When we think of the concept of “success,” it often seems relatively straightforward. Looking back on your day, for instance, it’s generally an easy thing to sum up whether it was successful or not. Did your presentation go well to that big prospective client, or did your car break down on the way to work? Were you able to get the gym as you had hoped, or did your boss need you to work late on someone else’s project? Easily definable items such as these, measured against a finite number of other events, allow for relatively rapid analysis.
Yet, when one extends the number of competing factors a bit, measurement becomes increasingly difficult. Just as it is generally easy enough to determine if your day went well, deciding if you had a good year can be a bit harder. For one thing, how do you weigh competing factors against each other when there are so many more to choose from? Is financial success the most important item, or personal fulfillment, or a host of other things that happen over the course of a large timeframe?

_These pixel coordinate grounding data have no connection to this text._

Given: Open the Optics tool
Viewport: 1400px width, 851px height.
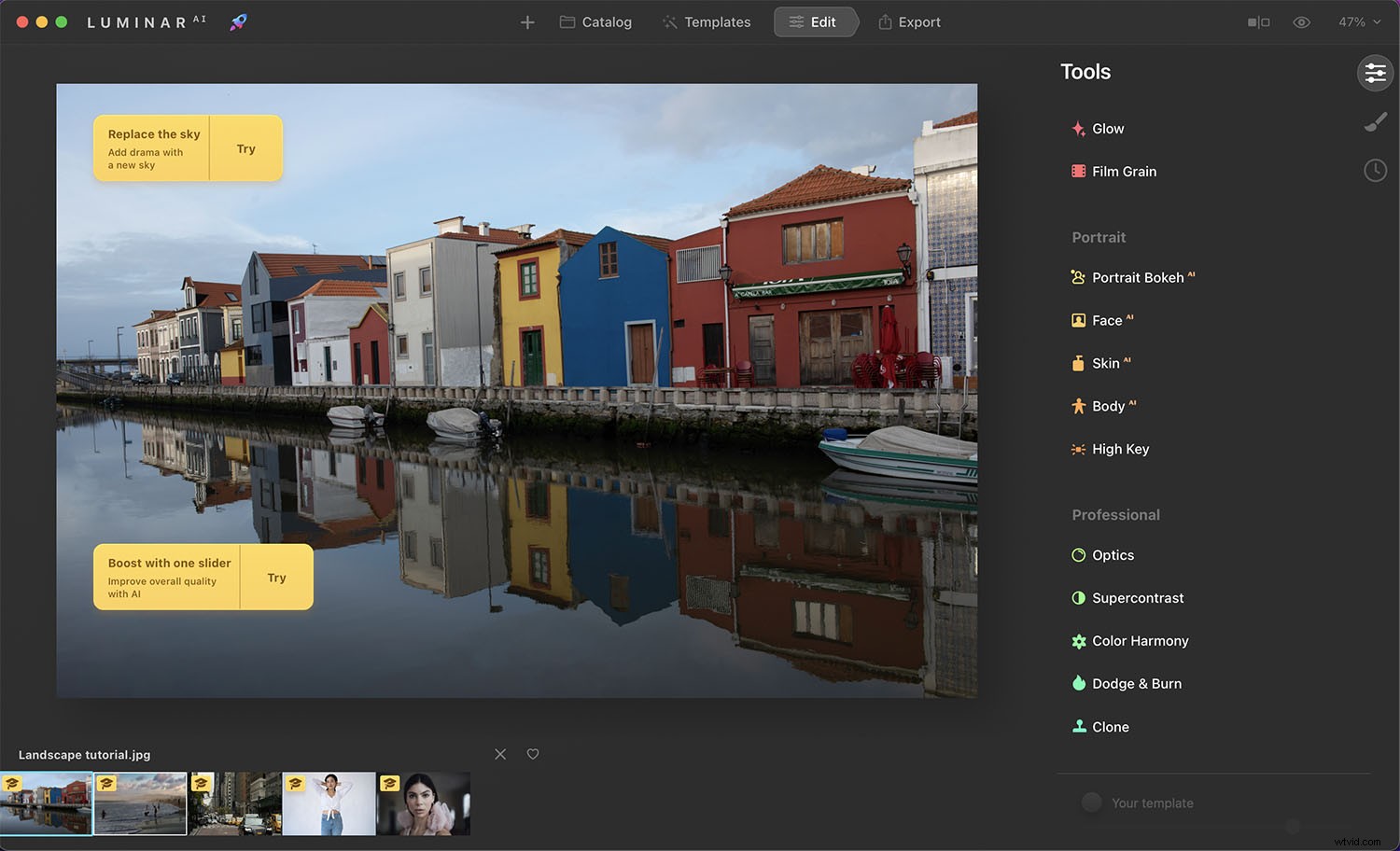Looking at the screenshot, I should point(1113,555).
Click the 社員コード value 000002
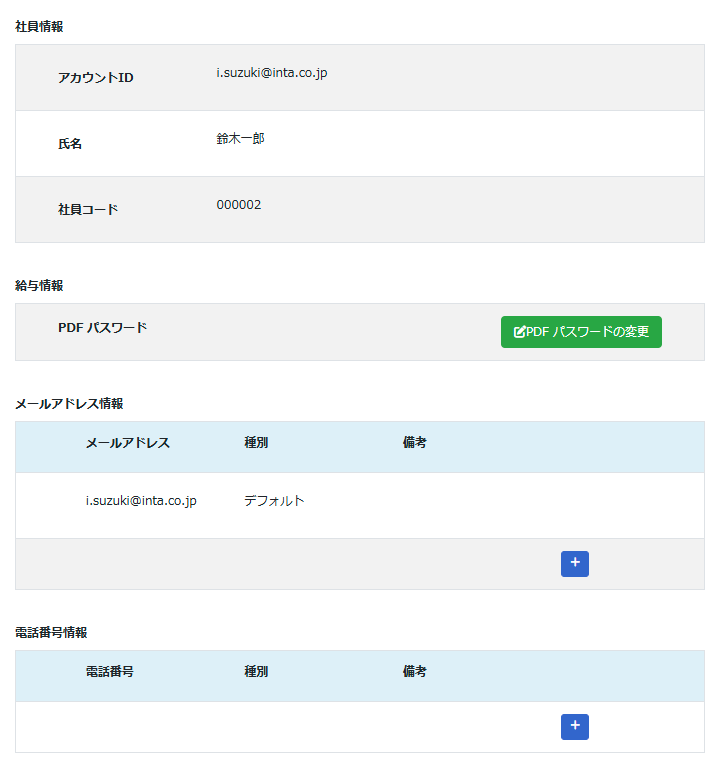 pos(238,205)
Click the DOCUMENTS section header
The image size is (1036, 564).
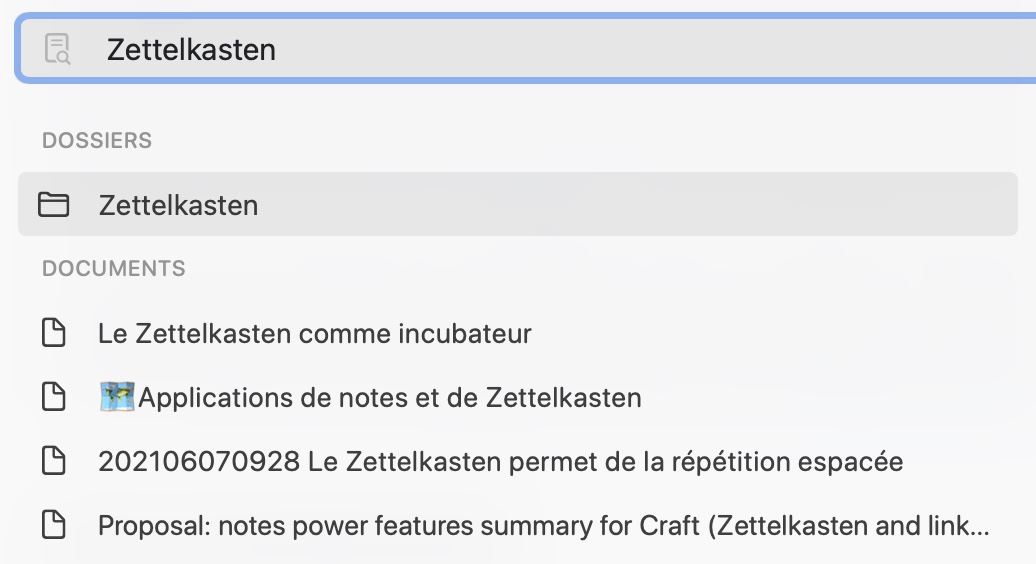coord(114,268)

These questions are the same ones that face project managers every day, as they struggle with the ever-present dilemma of demonstrating success to project stakeholders. The first real issue is that few projects have just one stakeholder, and each stakeholder may have their own definition of success.
As noted by William R. Duncan in Defining and Measuring Project Success:
“The health and safety officer wants no injuries. The manufacturing manager wants a product that is easy to build. The ISO 9000 compliance team cries “success” if the documentation is complete. The VP of Marketing will be delighted if you get to market before your competition.”
This can be especially true in the training field, where the training department’s ideas of success can be vastly different from a harried team manager who wants to minimize lost productivity due to excessive training.
So, how can a poor project manager navigate these dangerous waters?
Preparation, preparation, preparation. And by that I mean, documentation, documentation, documentation.
It is imperative that your client recognizes, in writing, that a, b, and c factors constitute success, while factor d is not important and should not be used. Since you may have only one immediate contact, often within the training department, it’s a good idea to dig deeper. Ask for sign-off on the success factors from all the key people, whether you’ll meet them or not (this helps your immediate contact, too, which is pretty handy).
Furthermore, note the assumptions on which these success factors are based. If your client wants you to get an elearning module built based on storyboards developed in-house, make sure it’s clear that your work is entirely dependent on their work. And make sure it is documented and clearly understood how to escalate those issues up the chain of command, if you have to.
Finally, don’t oversimplify when writing out the success factors, but don’t over-measure, either. For example, writing “All milestones will be completed on time” as a success factor doesn’t give enough leeway that you may need in the normal course of events. William Duncan suggests using a structured format to overcome oversimplication. His example:
- Stock intro: “one key success measure for this project is to have…”
- Measurable item: ‘the completion date of every major milestone”
- Comparison statement: “within”
- Some number: “one week of the baseline schedule date”
This example provides specificity and flexibility, all at the same time. The result is a measurement that is easy to understand, and leaves wiggle-room where appropriate.
Ultimately, these ideas only scratch the surface of what is important in demonstrating success to your client. The ultimate truth is that success can only come from communication, so talk with your client.